Perpindahan pembalap dan tim di MotoGP selama musim ini sangat dinamis, dengan berbagai nama besar seperti Marc Marquez, Francesco Bagnaia, Jorge Martin, Fabio Quartararo, dan tentu saja Pedro Acosta menjadi perhatian utama. Acosta, yang sudah lama menjadi incaran banyak tim, tampaknya tidak puas dengan situasi saat ini di Red Bull KTM.
KTM sedang menghadapi tantangan finansial yang serius. Pabrikan asal Mattighofen ini hampir bangkrut pada akhir 2024, sehingga proses restrukturisasi yang dilakukan mulai mengganggu proyek balapan dan pengembangan motornya. Hal ini juga membuat kebijakan anggaran KTM menjadi lebih ketat, dengan kemungkinan tidak adanya investasi besar-besaran di MotoGP.
Meski begitu, Acosta masih digosipkan akan bergabung dengan VR46 Racing Team. Tim ini mendapatkan dukungan motor spesifikasi dari Ducati, yang menjadi daya tarik bagi pembalap muda tersebut. Tidak hanya itu, kini rumor juga menyebutkan bahwa Acosta bisa jadi beralih ke tim pabrikan Ducati sendiri.
Agen Acosta, Albert Valera, menegaskan bahwa tujuan utama pembalap muda ini adalah bergabung dengan tim pabrikan, baik itu Ducati maupun yang lainnya. Bahkan CEO Aprilia Racing, Massimo Rivola, menyatakan bahwa Acosta sangat ingin berada di Ducati, meskipun belum ada konfirmasi resmi.

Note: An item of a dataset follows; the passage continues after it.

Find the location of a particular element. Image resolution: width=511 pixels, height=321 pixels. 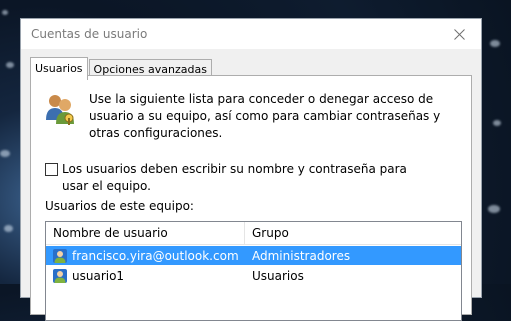

require-login-checkbox is located at coordinates (52, 170).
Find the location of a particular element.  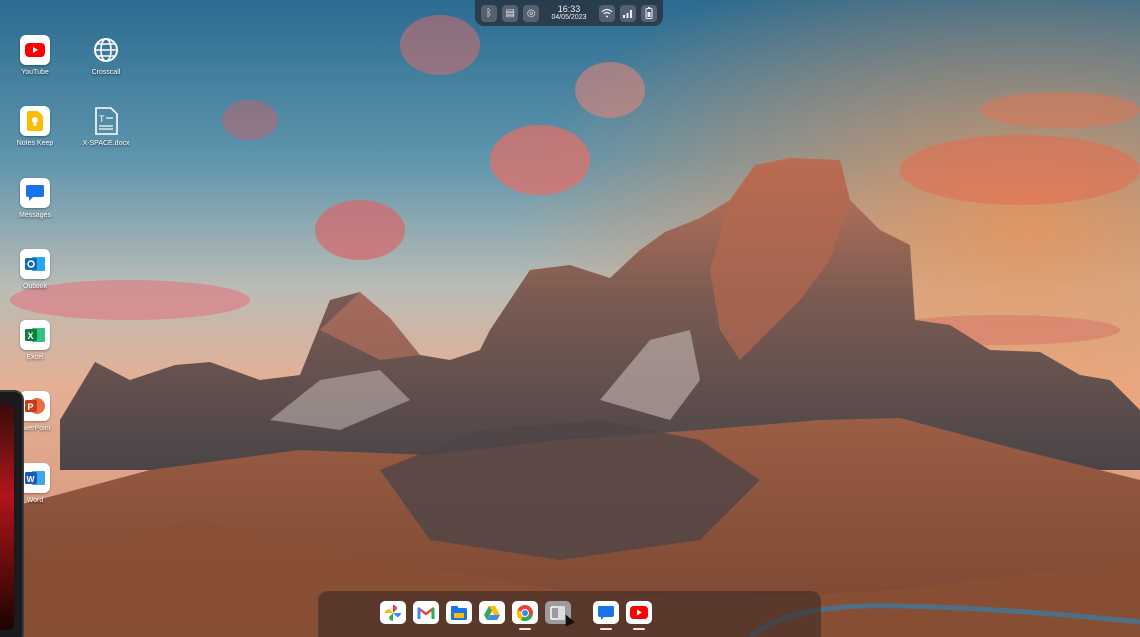

svg-text: T is located at coordinates (102, 119).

Luigi Dall’Igna, General Manager Ducati Corse, merespons isu ini dengan mengatakan bahwa ia melihat Massimo Rivola lebih banyak membicarakan Ducati daripada Aprilia dalam presentasinya. Prediksi yang saat ini diyakini adalah bahwa Ducati akan membentuk tim super baru dengan Marc Marquez dan Pedro Acosta untuk musim depan.
Salah satu motivasi Acosta adalah memiliki motor yang sama dengan Marquez, agar bisa bersaing secara setara dengan pembalap legendaris tersebut. Gelar juara yang diraih Marquez musim lalu memberi pesan bahwa dia masih menjadi acuan utama di MotoGP. Bahkan, Acosta disebut akan pindah ke Yamaha jika Marquez bergabung dengan tim tersebut.
Namun, menurut laporan AS, hal ini tidak akan terjadi karena Marquez akan tetap memakai seragam Ducati. Sejak debutnya di MotoGP, Marquez selalu unggul dalam persaingan internal dengan rival-rival yang menggunakan motor serupa dengannya. Daftar ‘pecundangnya’ tidak main-main, termasuk Dani Pedrosa, Jorge Lorenzo, dan Francesco Bagnaia.
Bagaimana posisi KTM? Mereka berencana mempromosikan Maverick Vinales dari tim satelit Tech3 ke tim pabrikan. Vinales telah membuktikan kualitasnya dan komitmennya, terutama saat KTM menghadapi masalah finansial. Komentarnya selalu positif dibanding rekan-rekannya.
Musim lalu, Top Gun menjadi pembalap pertama yang membawa KTM ke podium. Ia finis kedua di GP Qatar meski akhirnya terkena penalti karena pelanggaran tekanan ban. Direktur Motorsport KTM, Pit Beirer, pernah menirukan ucapan Vinales kepada Acosta: “Kalau Anda sebaik yang Anda kira, maka Anda harus menjadi yang terbaik di KTM.”
Sementara Vinales mengalami cedera, Acosta tampil luar biasa sejak paruh musim hingga akhir. Ia berhasil membawa KTM mencapai peringkat keempat klasemen setelah finis di podium tiga kali dari lima balapan terakhir. Ini menunjukkan potensi besar yang dimiliki Acosta, dan membuat banyak pihak memprediksi pergerakannya di MotoGP tahun depan akan sangat menarik untuk ditonton.